### What you have to do
Copy the records from the line that has "1316x900 pixels." through the line that has "The height and width of the screenshot is (623, 800).", substituting "scheduler warning" for "scheduler alert" and changing nothing else.
____ Material for the task
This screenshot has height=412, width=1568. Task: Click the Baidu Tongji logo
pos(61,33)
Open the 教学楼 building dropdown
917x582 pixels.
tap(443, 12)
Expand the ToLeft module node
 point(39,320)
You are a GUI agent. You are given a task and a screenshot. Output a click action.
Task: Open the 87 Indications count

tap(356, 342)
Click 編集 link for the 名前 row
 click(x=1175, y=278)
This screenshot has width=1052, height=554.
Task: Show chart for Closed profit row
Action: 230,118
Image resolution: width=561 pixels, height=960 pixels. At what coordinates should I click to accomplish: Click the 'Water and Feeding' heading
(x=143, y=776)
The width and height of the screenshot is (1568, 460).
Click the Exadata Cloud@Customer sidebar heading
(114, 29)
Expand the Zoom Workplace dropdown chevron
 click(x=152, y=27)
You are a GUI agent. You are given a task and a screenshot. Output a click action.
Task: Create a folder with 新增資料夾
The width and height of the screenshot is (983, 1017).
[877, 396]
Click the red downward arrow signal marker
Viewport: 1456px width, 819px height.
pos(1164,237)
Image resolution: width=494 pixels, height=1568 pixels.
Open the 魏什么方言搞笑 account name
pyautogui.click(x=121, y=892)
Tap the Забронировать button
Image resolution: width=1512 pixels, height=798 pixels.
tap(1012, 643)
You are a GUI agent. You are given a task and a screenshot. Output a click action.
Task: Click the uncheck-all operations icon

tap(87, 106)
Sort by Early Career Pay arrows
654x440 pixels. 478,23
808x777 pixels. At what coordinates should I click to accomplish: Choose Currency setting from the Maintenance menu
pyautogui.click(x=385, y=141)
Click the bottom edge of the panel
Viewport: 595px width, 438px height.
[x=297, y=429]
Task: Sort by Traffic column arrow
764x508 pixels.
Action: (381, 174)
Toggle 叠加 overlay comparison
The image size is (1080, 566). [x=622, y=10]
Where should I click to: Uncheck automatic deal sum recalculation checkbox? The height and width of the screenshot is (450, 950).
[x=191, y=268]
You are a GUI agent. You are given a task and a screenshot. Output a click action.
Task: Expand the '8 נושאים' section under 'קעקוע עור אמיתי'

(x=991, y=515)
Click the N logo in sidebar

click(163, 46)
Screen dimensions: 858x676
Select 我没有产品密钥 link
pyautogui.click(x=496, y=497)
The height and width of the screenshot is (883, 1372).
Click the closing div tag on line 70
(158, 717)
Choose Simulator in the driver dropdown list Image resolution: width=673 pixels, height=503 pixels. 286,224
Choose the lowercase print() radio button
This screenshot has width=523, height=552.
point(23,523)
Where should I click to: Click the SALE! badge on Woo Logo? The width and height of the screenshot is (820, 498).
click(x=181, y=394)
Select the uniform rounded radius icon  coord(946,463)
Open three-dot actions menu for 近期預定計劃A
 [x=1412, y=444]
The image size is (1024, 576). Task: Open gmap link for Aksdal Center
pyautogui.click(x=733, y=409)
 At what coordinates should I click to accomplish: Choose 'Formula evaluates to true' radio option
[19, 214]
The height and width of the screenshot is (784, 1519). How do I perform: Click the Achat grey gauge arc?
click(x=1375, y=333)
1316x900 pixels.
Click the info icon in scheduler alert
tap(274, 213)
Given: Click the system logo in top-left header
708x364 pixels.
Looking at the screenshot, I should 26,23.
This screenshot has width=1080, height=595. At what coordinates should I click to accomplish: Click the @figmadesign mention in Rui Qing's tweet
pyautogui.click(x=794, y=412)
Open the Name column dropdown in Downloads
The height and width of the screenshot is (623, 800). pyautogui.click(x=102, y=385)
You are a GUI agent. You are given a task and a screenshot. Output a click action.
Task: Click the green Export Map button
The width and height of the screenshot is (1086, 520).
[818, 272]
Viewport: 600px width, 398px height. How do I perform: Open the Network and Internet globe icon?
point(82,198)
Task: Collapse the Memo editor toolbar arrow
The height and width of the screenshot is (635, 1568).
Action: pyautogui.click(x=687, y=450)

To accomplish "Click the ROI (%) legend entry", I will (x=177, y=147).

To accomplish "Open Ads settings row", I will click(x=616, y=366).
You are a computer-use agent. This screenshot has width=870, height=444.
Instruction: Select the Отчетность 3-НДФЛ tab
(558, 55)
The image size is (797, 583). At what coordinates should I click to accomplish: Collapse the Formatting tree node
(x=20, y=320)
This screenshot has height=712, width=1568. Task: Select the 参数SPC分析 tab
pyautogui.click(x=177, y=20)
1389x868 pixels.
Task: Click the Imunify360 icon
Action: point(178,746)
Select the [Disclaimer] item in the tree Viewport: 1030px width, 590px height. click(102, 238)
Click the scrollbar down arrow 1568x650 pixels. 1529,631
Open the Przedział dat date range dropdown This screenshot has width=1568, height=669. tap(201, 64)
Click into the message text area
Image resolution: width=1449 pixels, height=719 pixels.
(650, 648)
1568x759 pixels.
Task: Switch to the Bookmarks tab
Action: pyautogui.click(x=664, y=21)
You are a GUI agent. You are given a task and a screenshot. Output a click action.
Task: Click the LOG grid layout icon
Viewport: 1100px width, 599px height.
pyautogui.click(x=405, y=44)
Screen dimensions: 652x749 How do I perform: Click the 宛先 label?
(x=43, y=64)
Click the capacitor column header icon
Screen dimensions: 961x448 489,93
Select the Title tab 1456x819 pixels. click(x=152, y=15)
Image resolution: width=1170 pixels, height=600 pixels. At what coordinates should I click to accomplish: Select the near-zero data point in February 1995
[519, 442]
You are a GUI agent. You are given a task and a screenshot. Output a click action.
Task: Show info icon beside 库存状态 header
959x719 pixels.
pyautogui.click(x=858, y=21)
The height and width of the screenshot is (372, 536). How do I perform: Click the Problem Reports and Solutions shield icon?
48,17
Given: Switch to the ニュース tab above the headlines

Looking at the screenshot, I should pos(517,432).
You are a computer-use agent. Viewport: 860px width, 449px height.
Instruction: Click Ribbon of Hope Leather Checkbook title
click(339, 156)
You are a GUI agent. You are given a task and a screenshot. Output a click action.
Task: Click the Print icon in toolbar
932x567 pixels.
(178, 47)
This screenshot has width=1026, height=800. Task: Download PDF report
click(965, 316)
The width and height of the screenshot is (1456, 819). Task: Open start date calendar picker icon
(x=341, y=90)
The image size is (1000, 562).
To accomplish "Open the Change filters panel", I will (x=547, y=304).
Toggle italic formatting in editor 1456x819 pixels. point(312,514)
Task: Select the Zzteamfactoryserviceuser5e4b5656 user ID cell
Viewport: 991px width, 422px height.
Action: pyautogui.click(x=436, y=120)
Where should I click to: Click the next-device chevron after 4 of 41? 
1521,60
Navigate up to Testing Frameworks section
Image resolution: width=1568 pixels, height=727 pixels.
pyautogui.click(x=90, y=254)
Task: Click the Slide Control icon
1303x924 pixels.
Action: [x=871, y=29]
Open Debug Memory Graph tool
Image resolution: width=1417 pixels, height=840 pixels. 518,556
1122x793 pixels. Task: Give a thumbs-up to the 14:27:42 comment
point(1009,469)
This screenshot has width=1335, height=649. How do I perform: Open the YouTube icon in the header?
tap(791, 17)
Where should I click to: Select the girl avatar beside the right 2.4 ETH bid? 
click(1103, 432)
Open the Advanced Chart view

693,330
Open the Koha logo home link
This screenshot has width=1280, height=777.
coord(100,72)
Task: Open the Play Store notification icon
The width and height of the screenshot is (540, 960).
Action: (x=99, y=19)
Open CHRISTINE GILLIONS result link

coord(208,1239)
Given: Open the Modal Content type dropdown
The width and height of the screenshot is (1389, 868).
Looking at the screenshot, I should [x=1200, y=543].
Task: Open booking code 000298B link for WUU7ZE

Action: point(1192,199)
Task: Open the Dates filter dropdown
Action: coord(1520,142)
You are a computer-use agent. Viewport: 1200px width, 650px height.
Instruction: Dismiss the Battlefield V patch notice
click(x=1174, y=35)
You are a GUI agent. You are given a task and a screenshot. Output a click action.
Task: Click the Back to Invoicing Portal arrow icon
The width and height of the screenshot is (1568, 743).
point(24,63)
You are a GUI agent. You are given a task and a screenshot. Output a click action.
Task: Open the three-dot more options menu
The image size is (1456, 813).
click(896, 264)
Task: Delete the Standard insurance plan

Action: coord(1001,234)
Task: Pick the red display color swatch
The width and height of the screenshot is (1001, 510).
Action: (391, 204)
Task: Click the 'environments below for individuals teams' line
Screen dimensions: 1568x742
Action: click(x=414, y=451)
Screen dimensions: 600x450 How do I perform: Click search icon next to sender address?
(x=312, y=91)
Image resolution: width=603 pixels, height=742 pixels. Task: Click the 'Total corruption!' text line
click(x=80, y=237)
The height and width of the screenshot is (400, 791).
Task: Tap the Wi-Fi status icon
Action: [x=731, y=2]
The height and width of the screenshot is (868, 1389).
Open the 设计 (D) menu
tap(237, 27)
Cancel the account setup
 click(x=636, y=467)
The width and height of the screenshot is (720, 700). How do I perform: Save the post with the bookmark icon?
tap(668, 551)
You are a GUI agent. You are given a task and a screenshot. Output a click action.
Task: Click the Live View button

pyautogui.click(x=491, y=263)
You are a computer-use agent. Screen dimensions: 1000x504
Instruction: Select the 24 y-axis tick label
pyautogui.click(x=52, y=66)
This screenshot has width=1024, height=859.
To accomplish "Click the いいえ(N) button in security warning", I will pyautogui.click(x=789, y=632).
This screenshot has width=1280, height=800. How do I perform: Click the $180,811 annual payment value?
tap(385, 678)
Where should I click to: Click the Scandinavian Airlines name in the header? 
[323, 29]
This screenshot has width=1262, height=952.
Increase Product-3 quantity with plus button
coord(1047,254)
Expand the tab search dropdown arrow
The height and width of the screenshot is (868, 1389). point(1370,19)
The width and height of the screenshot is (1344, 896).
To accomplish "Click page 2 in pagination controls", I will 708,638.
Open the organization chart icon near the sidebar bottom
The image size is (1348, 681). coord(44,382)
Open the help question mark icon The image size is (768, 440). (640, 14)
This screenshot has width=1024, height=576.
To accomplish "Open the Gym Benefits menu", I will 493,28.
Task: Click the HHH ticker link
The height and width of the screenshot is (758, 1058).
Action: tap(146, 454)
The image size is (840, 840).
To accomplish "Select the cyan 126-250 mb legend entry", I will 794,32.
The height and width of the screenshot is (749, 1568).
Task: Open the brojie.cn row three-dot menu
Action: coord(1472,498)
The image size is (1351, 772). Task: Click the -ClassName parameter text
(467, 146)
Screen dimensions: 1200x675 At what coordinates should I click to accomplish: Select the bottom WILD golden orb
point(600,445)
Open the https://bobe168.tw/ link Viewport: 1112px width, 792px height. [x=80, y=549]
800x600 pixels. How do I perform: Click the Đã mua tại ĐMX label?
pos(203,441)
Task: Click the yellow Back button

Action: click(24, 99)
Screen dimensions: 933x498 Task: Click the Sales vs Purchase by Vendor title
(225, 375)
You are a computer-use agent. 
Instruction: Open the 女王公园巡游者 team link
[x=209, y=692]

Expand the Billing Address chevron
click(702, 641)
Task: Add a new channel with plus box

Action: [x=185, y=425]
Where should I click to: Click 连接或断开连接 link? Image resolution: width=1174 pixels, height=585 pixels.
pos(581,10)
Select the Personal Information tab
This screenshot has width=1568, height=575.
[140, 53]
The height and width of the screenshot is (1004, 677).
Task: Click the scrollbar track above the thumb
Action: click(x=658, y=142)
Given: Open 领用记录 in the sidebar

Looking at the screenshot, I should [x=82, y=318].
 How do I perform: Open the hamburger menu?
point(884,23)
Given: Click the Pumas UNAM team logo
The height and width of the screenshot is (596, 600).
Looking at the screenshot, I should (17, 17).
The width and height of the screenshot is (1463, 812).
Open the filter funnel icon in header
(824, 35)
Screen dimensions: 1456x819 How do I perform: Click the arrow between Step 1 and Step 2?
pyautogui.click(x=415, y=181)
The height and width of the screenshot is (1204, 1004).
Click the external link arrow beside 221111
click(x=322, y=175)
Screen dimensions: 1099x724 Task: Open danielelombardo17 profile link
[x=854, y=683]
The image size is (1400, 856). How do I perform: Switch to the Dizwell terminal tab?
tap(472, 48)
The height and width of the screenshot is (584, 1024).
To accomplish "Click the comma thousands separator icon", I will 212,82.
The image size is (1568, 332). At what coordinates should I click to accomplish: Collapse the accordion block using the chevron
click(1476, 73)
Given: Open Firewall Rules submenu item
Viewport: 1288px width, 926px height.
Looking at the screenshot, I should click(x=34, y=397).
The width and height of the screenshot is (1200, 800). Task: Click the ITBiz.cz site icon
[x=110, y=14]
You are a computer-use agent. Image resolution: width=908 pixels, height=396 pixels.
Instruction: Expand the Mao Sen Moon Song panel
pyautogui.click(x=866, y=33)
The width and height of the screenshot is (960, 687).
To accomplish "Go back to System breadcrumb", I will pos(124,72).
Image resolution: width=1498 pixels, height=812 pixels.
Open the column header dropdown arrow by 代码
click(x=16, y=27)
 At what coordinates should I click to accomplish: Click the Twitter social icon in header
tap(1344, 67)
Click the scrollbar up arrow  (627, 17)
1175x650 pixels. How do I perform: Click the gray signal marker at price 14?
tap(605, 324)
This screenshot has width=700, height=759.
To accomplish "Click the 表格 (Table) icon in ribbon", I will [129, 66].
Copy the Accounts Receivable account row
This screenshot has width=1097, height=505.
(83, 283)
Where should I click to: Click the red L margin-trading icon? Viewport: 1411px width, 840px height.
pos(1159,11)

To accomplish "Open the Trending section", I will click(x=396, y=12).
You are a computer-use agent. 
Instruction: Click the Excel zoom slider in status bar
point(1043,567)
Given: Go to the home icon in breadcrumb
________
### Result of the exercise
1316x900 pixels.
Click the info icon in scheduler warning
tap(274, 213)
Given: Click the system logo in top-left header
708x364 pixels.
Looking at the screenshot, I should 26,23.
This screenshot has width=1080, height=595. At what coordinates should I click to accomplish: Click the @figmadesign mention in Rui Qing's tweet
pyautogui.click(x=794, y=412)
Open the Name column dropdown in Downloads
The height and width of the screenshot is (623, 800). pyautogui.click(x=102, y=385)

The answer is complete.